(Data provided Opens)

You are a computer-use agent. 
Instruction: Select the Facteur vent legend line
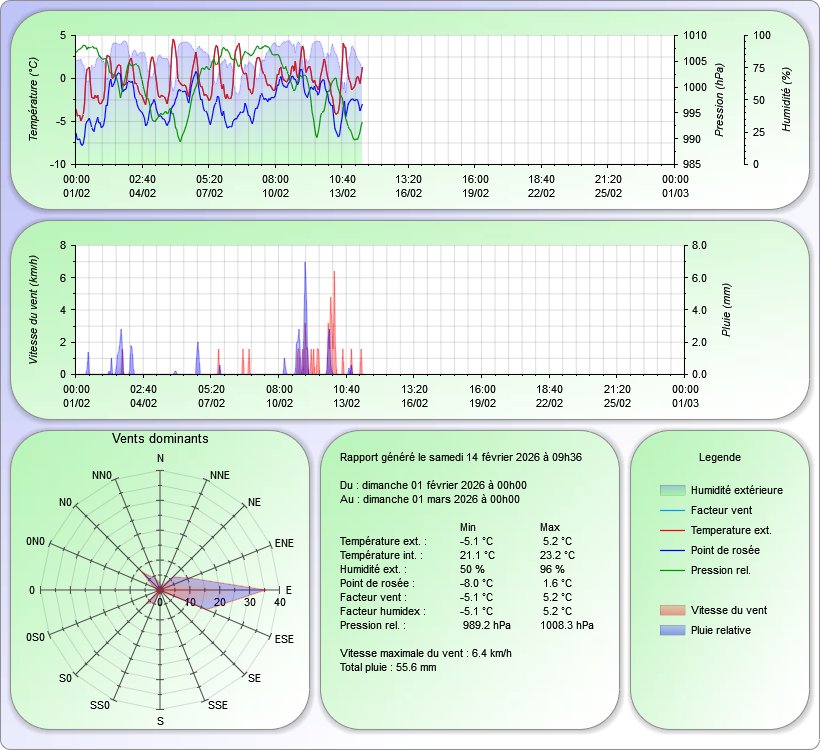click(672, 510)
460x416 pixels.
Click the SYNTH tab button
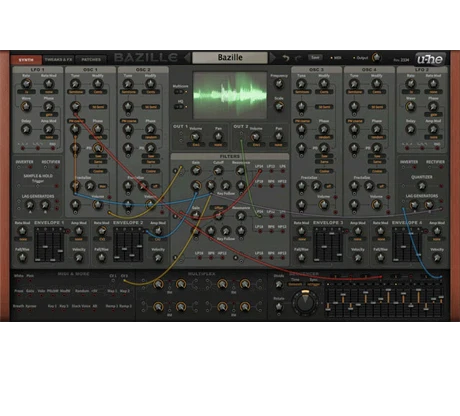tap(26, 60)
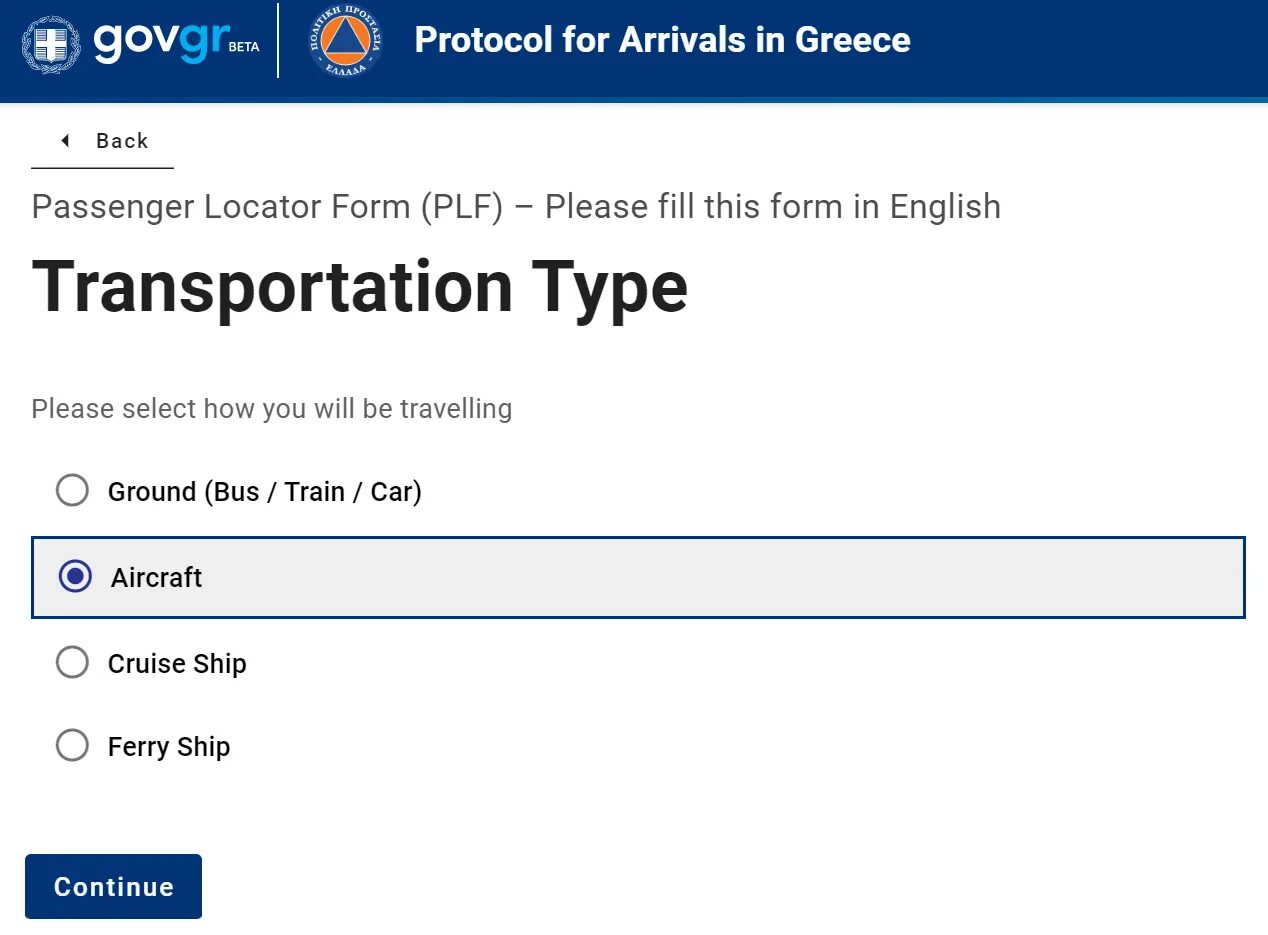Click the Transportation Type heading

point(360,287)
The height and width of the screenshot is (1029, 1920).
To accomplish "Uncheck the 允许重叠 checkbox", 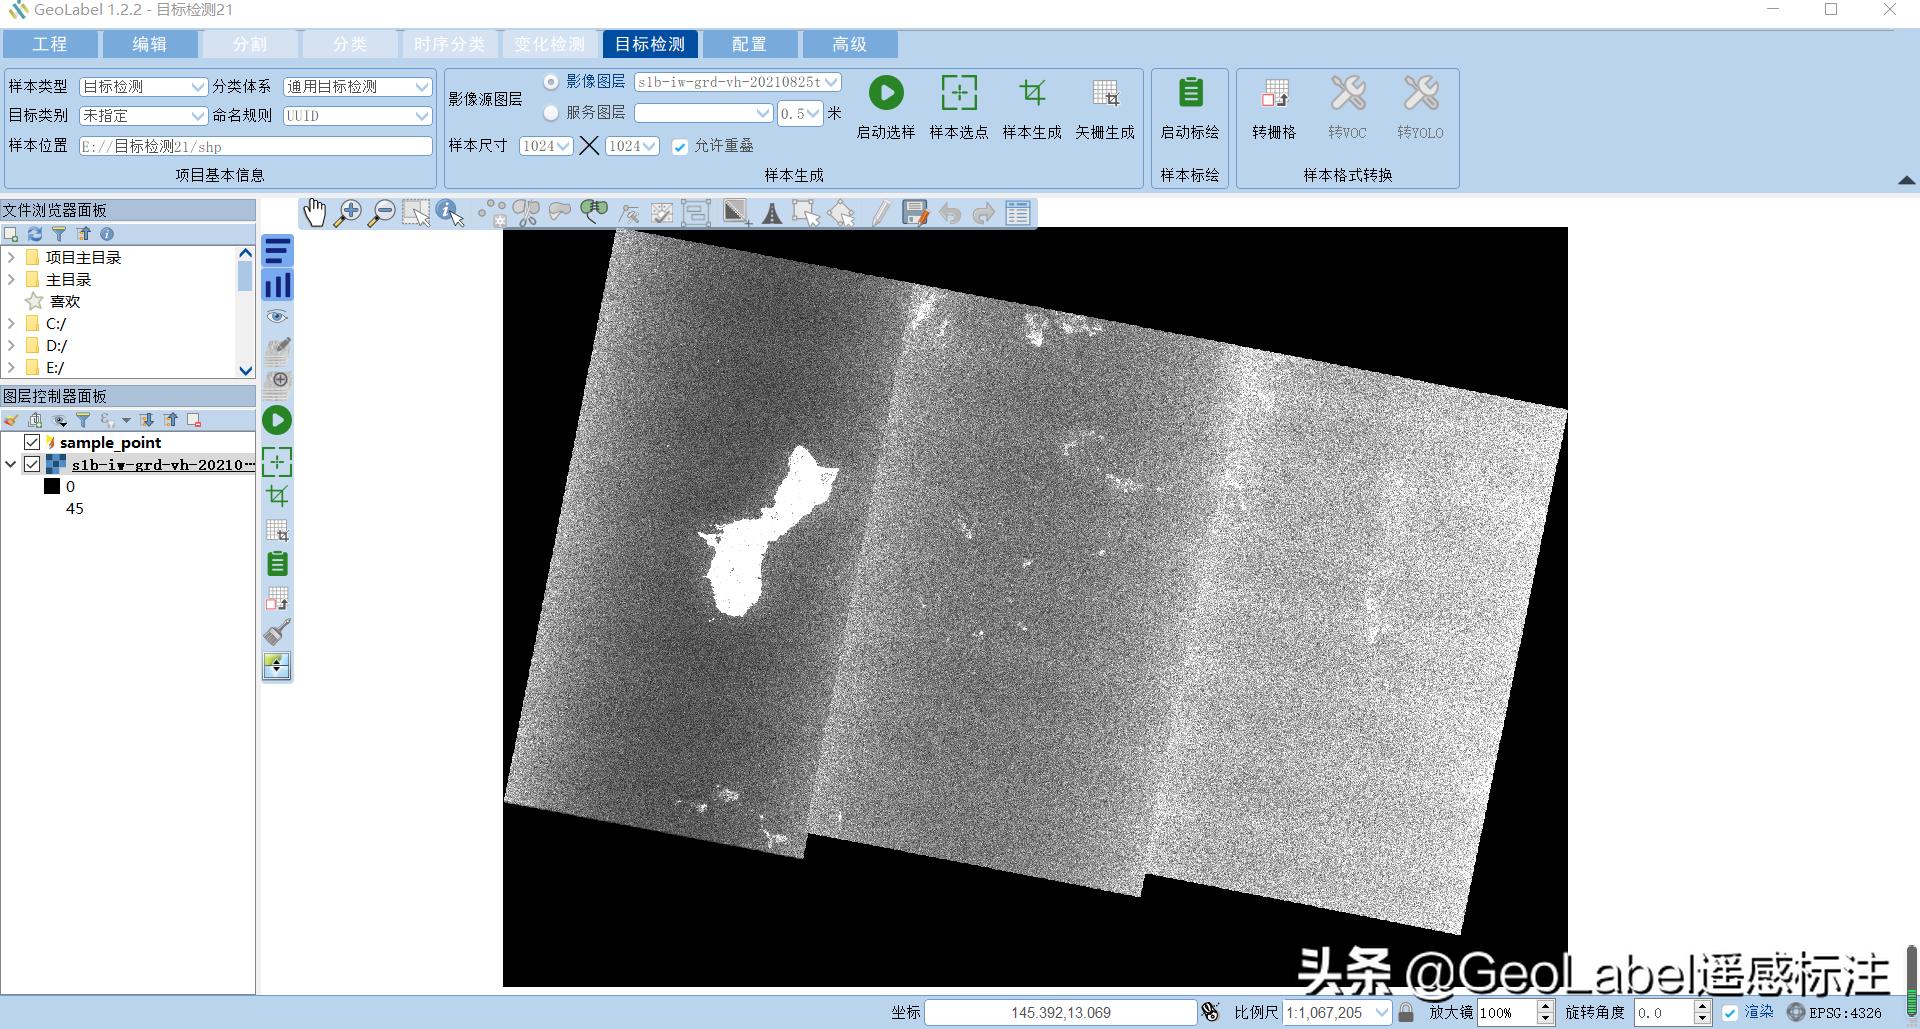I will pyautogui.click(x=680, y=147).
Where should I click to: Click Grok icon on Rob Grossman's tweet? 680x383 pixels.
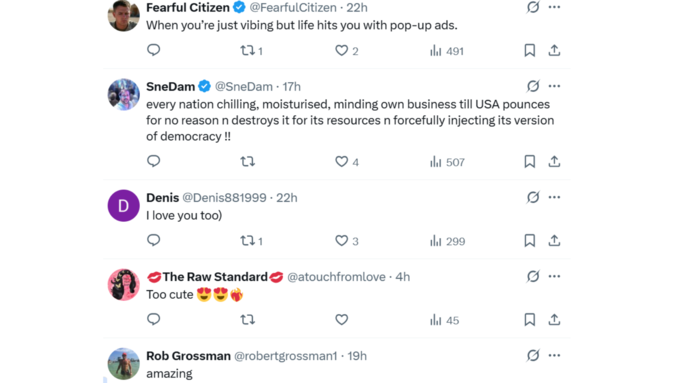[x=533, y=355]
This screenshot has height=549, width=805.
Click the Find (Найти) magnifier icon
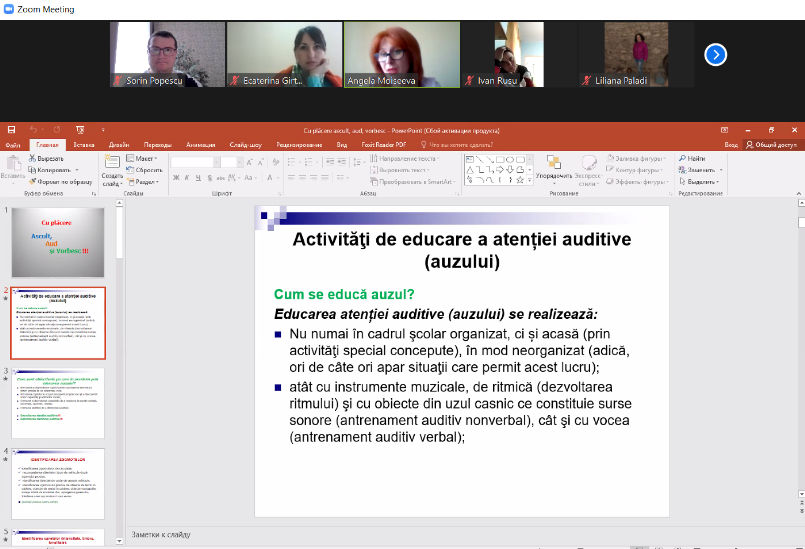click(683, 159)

(Data provided Closes)

__Prompt__
Excluding all pictures, print exactly and only the lines from the line with "Where should I" through the end of the records above, both ends included.

__Task solution__
Where should I click to: Click Grok icon on Rob Grossman's tweet? 680x383 pixels.
[x=533, y=355]
This screenshot has height=549, width=805.
Click the Find (Найти) magnifier icon
click(683, 159)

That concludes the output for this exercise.